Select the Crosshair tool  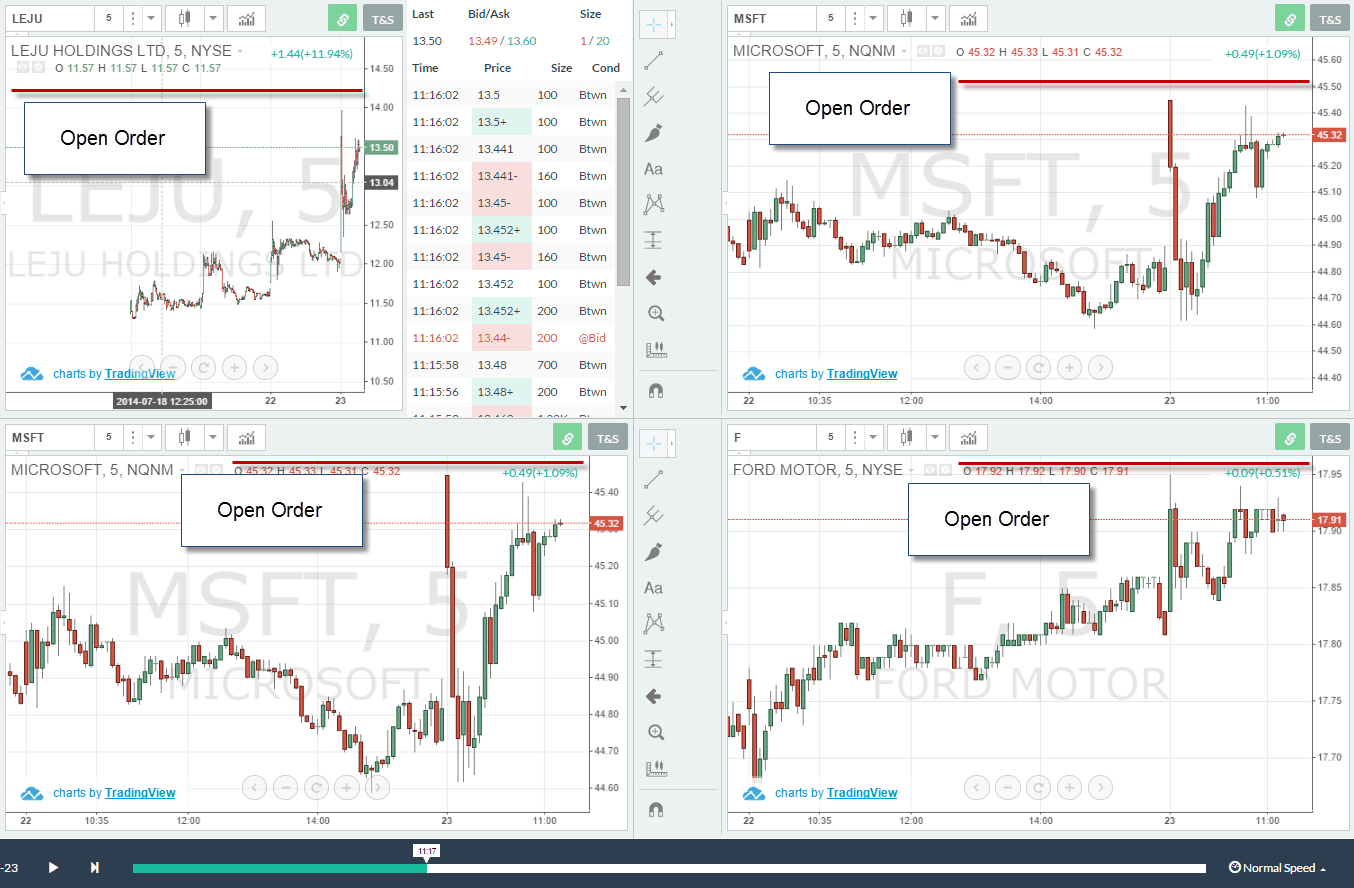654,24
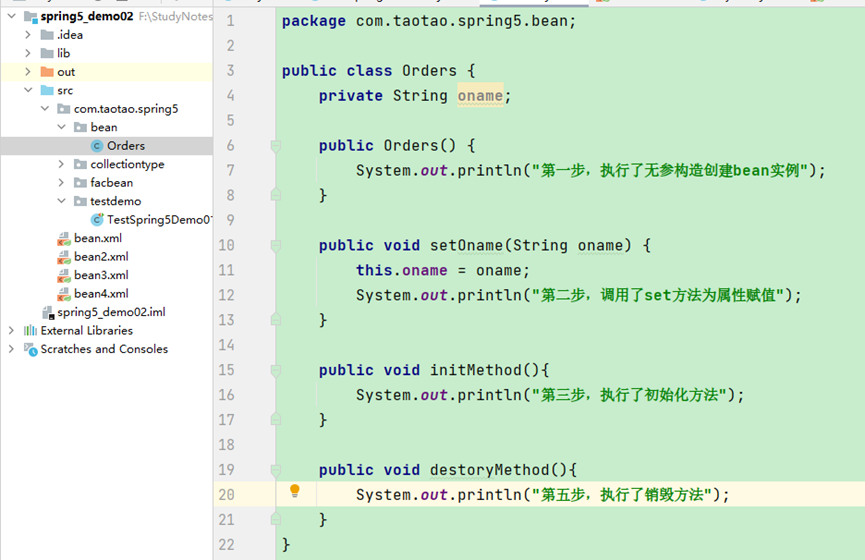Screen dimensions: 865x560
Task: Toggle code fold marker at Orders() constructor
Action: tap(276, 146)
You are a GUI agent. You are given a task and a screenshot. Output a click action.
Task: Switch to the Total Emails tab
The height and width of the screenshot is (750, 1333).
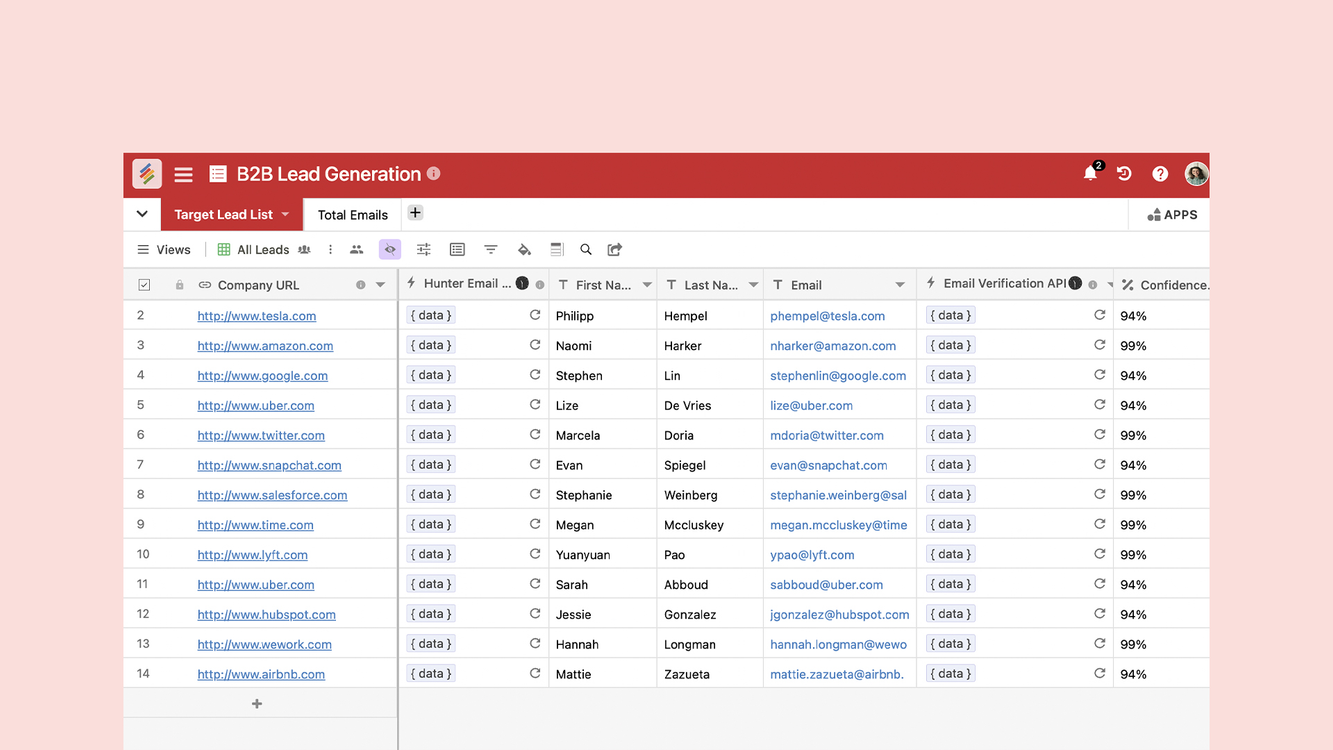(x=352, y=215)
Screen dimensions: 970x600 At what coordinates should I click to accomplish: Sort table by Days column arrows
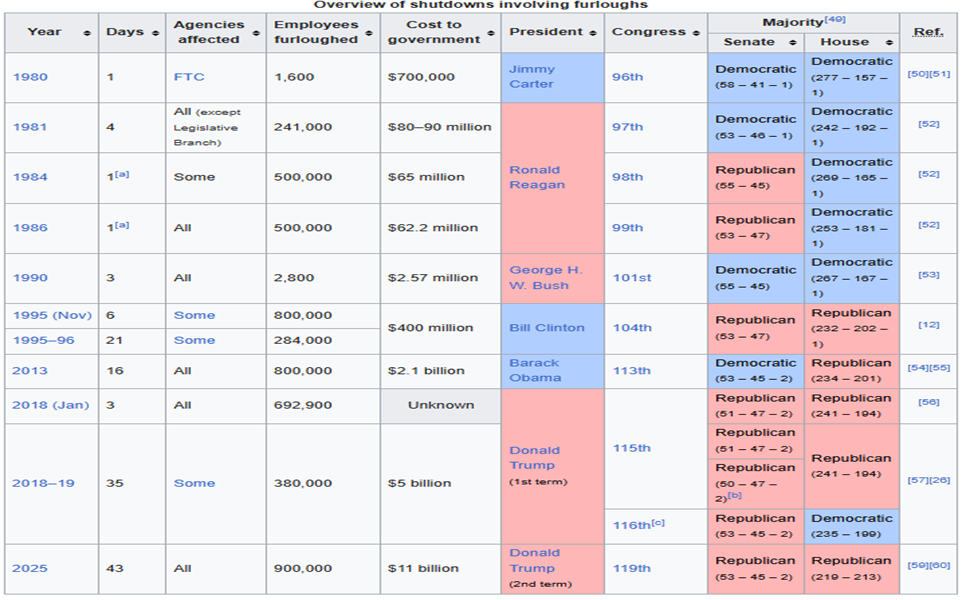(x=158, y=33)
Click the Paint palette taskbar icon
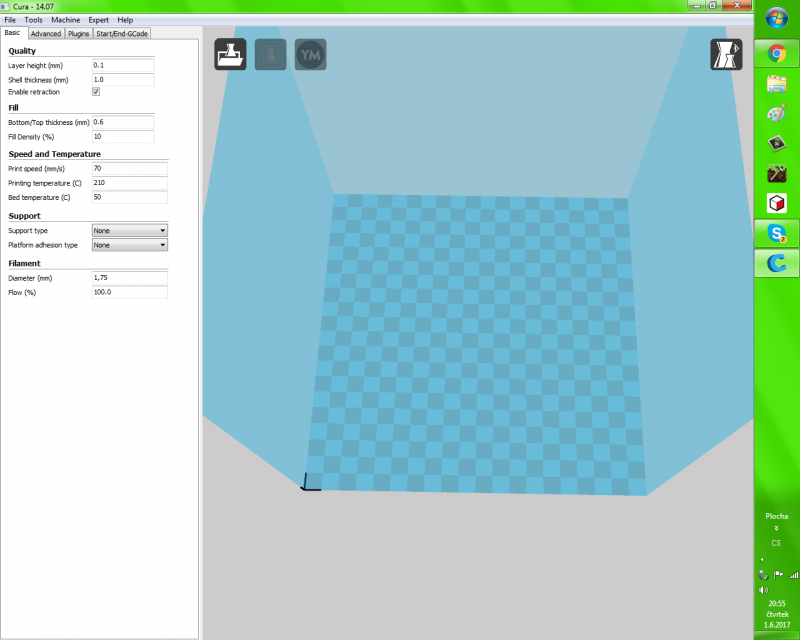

********

**Problem requirements**
Only the lines from the one containing "Screen dimensions: 970x600" through the last line of the entries above belong in the copy; reproduce them exactly and drop every picture.

**Result of the task**
Screen dimensions: 970x600 At what coordinates should I click to accomplish: Sort table by Days column arrows
(x=158, y=33)
Click the Paint palette taskbar icon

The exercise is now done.